* [Exercise aim]
Omit every image, and transcribe the remaining entries exactly as given.
─── Provided data ───
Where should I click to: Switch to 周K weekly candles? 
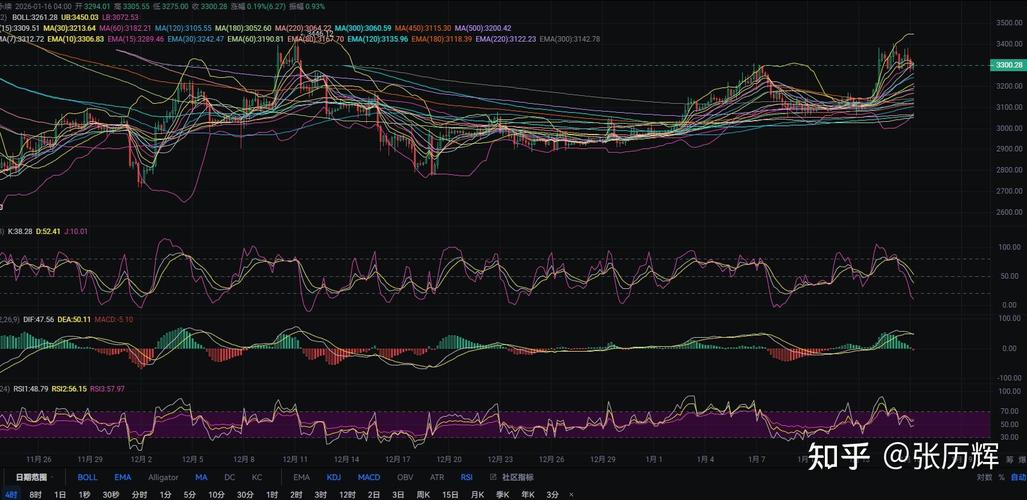(x=423, y=495)
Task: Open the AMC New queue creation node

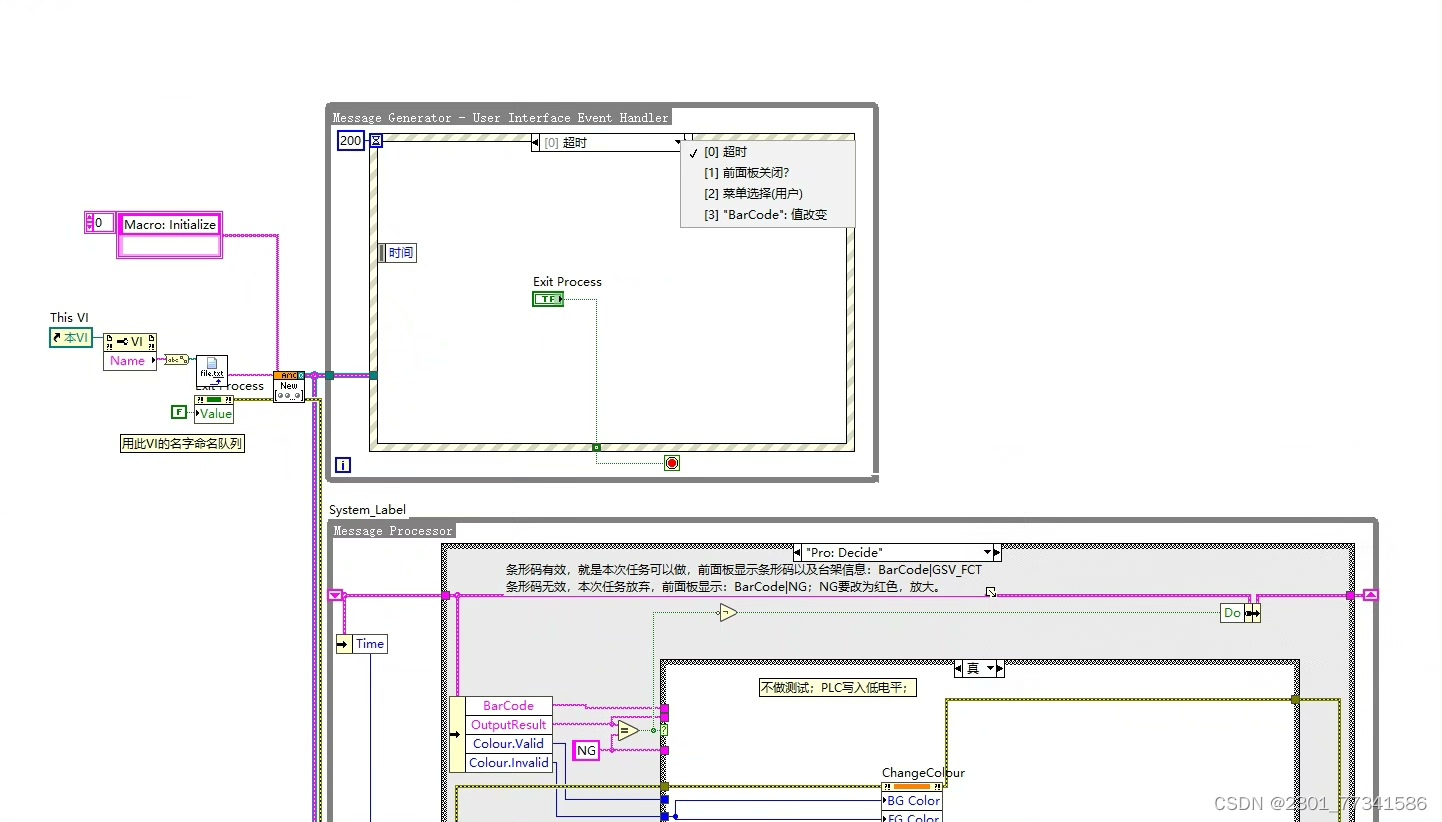Action: (289, 387)
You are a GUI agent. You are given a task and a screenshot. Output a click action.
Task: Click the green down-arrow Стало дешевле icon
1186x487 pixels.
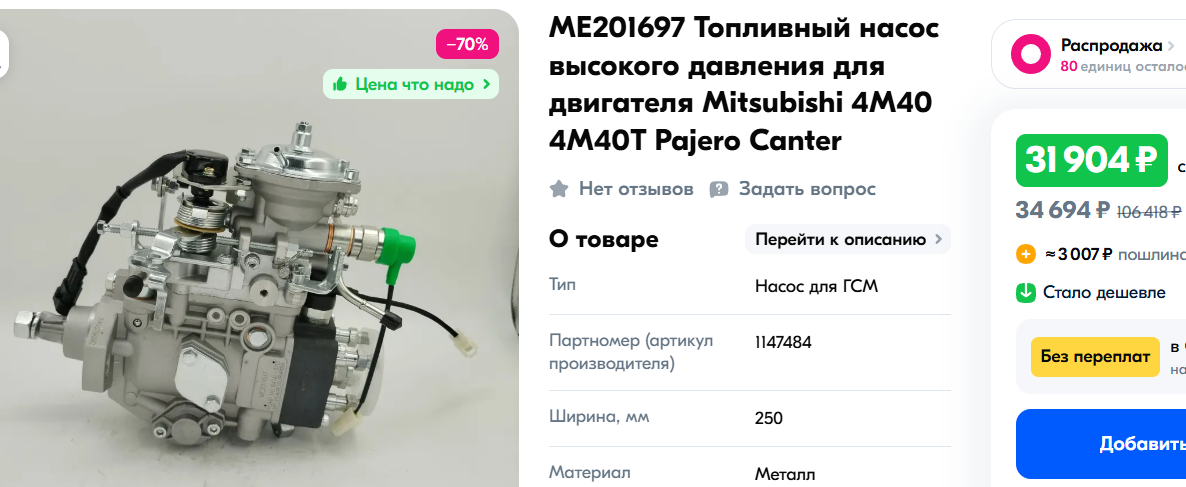[x=1025, y=293]
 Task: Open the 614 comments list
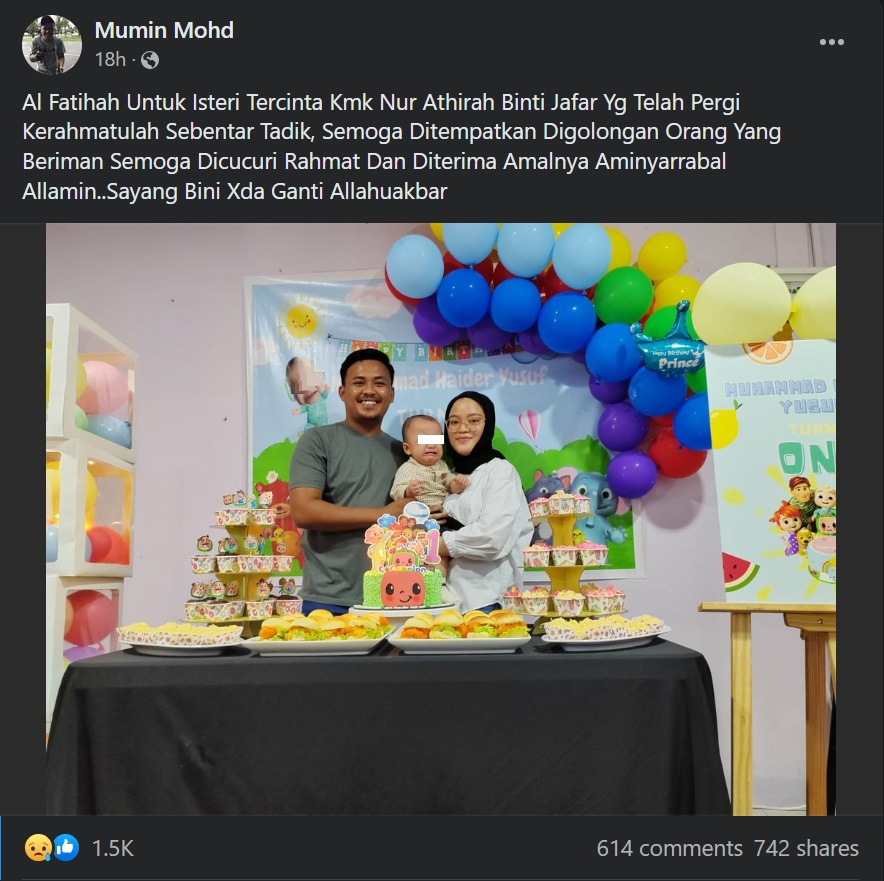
───
* [Response to this exercise]
Where should I click to: Switch to 周K weekly candles? 
(x=423, y=495)
Task: Open the AMC New queue creation node

Action: (289, 387)
You are a GUI agent. You are given a task and a screenshot. Output a click action.
Task: Click the green down-arrow Стало дешевле icon
1186x487 pixels.
[x=1025, y=293]
 Task: Open the 614 comments list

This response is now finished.